(Click-target data)
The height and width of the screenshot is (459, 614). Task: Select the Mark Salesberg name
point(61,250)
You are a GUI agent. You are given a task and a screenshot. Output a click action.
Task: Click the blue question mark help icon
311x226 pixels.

Given task>
Copy out every line of the listing above word for word, without changing anything.

The response>
The height and width of the screenshot is (459, 614). Task: Select the Mark Salesberg name
point(61,250)
You are a GUI agent. You are given a task and a screenshot. Output a click action.
Task: Click the blue question mark help icon
311x226 pixels.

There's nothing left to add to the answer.